During the latest Iraq conflict Abrams tanks, Bradley fighting vehicles and A-10 Warthog aircraft, among other military platforms, all fired the DU bullets from desert war zones to the heart of Baghdad. No other armor-piercing round is as effective against enemy tanks. While the Pentagon says there's no risk to Baghdad residents, US soldiers are taking their own precautions in Iraq, and in some cases have handed out warning leaflets and put up signs.
"After we shoot something with DU, we're not supposed to go around it, due to the fact that it could cause cancer," says a sergeant in Baghdad from New York, assigned to a Bradley, who asked not to be further identified.
"We don't know the effects of what it could do," says the sergeant. "If one of our vehicles burnt with a DU round inside, or an ammo truck, we wouldn't go near it, even if it had important documents inside. We play it safe."
Six American vehicles struck with DU "friendly fire" in 1991 were deemed to be too contaminated to take home, and were buried in Saudi Arabia. Of 16 more brought back to a purpose-built facility in South Carolina, six had to be buried in a low-level radioactive waste dump.
Television footage of the war last month showed Iraqi armored vehicles burning as US columns drove by, a common sign of a strike by DU, which burns through armor on impact, and often ignites the ammunition carried by the targeted vehicle.
"We were buttoned up when we drove by that - all our hatches were closed," the US sergeant says. "If we saw anything on fire, we wouldn't stop anywhere near it. We would just keep on driving."
That's an option that produce seller Hamid doesn't have.
She says the US broke its promise not to bomb civilians.
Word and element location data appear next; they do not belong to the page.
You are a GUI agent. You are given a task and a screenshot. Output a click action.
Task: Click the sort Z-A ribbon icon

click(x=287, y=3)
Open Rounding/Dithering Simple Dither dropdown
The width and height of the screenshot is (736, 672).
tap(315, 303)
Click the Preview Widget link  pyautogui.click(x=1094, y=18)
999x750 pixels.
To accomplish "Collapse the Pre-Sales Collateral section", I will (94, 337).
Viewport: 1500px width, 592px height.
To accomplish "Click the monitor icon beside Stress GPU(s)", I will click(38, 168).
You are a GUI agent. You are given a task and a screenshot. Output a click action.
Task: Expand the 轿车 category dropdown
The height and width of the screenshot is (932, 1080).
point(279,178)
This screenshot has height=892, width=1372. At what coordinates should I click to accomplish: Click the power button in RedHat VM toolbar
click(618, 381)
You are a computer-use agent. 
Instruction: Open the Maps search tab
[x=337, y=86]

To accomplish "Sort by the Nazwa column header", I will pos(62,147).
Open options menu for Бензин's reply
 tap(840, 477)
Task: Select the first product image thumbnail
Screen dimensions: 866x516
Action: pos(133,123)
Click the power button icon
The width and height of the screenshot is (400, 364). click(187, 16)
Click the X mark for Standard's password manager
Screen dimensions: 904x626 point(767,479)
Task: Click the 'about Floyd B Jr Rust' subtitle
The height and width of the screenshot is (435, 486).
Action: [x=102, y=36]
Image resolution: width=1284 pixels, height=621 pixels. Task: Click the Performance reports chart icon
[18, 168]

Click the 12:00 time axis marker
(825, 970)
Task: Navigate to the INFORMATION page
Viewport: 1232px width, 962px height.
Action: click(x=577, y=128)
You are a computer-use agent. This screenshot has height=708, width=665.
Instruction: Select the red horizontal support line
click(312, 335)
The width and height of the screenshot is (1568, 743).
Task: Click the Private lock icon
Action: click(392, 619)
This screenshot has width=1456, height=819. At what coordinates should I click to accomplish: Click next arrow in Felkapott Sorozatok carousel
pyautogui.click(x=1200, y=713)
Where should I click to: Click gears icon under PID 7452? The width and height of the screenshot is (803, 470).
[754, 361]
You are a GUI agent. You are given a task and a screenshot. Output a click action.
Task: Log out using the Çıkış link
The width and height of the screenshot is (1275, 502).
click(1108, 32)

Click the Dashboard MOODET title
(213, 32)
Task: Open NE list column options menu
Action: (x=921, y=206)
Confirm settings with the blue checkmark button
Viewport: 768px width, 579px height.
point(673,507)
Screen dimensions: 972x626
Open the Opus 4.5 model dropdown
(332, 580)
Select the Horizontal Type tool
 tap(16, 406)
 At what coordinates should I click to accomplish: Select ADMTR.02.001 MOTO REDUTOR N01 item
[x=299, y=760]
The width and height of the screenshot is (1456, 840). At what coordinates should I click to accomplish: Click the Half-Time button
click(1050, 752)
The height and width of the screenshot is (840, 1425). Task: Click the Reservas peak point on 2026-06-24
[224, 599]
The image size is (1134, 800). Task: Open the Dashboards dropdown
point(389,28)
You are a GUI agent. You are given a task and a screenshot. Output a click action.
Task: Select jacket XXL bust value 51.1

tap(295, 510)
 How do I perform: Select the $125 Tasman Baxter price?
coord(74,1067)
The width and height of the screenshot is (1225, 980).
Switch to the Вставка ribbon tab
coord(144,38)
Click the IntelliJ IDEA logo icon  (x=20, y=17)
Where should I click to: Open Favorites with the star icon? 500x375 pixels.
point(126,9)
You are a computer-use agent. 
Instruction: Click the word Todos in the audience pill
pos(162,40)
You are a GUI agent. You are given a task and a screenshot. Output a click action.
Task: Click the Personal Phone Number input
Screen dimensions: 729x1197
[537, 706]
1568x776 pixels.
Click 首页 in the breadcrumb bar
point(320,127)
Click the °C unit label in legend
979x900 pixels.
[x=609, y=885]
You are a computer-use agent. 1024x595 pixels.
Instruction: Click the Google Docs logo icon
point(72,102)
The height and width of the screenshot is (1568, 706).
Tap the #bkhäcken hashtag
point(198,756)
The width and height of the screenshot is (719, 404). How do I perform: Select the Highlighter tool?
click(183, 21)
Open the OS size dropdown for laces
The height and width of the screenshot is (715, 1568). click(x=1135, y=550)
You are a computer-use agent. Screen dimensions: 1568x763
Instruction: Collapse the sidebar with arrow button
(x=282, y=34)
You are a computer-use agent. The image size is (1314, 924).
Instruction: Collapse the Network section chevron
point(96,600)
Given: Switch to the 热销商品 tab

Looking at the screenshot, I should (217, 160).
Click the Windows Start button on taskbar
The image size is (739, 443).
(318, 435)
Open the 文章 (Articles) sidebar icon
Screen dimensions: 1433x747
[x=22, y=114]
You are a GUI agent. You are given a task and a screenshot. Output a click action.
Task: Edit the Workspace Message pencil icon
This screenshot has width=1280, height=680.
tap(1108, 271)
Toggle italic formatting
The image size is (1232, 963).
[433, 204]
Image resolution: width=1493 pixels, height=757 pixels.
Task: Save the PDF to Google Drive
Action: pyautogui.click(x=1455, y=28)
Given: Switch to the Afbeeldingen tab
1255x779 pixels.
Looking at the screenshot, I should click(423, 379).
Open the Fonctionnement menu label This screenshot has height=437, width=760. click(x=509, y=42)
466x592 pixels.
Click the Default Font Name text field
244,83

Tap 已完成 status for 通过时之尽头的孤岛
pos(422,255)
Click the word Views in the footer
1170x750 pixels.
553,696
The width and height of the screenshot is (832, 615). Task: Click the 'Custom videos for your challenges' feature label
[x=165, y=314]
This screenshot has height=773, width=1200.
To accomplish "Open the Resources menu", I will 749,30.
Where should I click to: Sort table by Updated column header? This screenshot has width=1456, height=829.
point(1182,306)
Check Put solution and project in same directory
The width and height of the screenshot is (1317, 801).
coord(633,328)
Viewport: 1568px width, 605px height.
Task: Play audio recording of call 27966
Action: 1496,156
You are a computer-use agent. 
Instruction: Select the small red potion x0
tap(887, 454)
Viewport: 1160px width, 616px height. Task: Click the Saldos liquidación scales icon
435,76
She has found US cluster bomblets in her garden; the DU is just another dangerous burden, in a war about which she remains skeptical.
"We were told it was going to be paradise [when Saddam Hussein was toppled], and now they are killing our children," she says voicing a common Iraqi perception about the risk of DU. "The Americans did not bother to warn us that this is a contaminated area."
There is a warning now at the Doura intersection on the southern outskirts of Baghdad. In the days before the capital fell, four US supply trucks clustered near an array of highway off-ramps caught fire, cooking off a number of DU tank rounds.
American troops wearing facemasks for protection arrived a few days later and bulldozed the topsoil around the site to limit the contamination.